:: What is required ::
Search the data for "field" and copy every matching line.

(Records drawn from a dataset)

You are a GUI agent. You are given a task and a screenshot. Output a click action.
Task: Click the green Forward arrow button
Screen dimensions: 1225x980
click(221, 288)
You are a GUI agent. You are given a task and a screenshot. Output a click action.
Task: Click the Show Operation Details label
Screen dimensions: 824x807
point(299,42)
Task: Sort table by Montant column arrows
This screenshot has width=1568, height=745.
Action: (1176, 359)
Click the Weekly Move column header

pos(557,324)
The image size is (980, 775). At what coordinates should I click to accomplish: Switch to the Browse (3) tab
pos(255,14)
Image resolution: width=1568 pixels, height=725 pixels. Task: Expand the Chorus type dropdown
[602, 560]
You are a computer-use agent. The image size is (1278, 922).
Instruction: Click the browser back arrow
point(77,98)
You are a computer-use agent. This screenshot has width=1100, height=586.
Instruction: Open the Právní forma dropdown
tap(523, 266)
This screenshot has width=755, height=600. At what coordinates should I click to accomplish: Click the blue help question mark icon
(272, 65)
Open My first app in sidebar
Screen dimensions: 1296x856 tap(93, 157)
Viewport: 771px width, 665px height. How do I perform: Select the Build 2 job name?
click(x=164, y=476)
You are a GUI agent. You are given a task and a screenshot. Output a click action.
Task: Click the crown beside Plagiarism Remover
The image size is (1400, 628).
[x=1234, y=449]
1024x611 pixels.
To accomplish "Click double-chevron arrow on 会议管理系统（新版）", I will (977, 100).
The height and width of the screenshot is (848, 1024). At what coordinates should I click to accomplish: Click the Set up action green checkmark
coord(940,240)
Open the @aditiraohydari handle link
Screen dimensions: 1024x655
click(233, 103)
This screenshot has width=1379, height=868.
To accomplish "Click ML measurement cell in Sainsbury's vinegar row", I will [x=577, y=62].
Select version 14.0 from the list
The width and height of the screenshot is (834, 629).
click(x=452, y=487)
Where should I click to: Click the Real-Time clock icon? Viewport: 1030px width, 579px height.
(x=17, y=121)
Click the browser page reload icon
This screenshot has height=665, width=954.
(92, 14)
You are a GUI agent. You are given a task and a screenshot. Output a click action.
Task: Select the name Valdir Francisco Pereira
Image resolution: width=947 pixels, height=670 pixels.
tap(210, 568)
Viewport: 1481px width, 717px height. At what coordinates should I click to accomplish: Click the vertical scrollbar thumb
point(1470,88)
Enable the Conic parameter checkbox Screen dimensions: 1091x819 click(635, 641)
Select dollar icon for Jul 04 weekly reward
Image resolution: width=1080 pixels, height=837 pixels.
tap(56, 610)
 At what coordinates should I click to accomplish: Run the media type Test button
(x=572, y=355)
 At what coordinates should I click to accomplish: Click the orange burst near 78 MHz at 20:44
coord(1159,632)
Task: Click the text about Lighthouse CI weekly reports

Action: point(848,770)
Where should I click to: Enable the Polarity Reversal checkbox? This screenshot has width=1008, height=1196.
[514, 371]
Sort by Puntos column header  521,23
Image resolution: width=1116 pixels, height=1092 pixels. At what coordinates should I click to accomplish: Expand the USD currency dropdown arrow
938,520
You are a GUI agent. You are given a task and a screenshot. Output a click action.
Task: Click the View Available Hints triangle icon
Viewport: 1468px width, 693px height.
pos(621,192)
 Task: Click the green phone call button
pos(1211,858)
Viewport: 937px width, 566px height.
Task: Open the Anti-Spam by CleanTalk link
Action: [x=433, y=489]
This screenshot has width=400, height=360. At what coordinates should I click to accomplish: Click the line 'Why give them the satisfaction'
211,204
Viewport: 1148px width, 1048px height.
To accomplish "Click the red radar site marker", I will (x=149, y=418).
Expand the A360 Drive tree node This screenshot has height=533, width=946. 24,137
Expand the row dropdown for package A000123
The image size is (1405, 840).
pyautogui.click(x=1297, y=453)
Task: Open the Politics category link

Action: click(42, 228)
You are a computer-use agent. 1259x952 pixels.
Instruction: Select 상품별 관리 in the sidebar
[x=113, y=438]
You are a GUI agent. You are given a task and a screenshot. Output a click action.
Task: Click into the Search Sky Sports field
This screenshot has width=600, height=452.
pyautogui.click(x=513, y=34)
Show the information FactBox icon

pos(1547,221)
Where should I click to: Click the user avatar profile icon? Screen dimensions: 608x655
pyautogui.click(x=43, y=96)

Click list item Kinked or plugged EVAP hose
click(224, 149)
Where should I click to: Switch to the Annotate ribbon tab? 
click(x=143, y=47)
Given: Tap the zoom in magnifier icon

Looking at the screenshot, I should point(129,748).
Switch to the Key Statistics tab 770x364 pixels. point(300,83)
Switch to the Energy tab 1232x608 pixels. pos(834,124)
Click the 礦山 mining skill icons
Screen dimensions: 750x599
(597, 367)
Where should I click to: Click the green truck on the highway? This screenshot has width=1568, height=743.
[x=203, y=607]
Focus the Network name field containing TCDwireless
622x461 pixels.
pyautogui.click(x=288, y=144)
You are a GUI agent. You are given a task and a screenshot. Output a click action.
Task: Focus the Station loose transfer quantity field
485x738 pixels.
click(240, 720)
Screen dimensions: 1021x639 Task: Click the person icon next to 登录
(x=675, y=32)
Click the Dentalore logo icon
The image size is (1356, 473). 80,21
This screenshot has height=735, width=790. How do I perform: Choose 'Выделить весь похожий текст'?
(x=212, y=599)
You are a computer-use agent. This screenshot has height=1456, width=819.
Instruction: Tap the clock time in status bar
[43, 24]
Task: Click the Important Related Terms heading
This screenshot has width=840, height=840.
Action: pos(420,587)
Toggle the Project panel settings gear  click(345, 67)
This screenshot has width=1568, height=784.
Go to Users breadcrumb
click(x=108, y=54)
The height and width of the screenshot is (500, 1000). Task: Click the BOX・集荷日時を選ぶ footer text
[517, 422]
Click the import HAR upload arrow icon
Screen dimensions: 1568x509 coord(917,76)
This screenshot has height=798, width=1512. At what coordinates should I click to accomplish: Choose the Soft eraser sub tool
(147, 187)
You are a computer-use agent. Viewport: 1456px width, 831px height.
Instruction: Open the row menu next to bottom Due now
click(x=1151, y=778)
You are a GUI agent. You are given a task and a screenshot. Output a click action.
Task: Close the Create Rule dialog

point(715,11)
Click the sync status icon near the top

:: Exercise result ::
Task: Click into the Search Sky Sports field
Focus the Network name field containing TCDwireless
Task: Focus the Station loose transfer quantity field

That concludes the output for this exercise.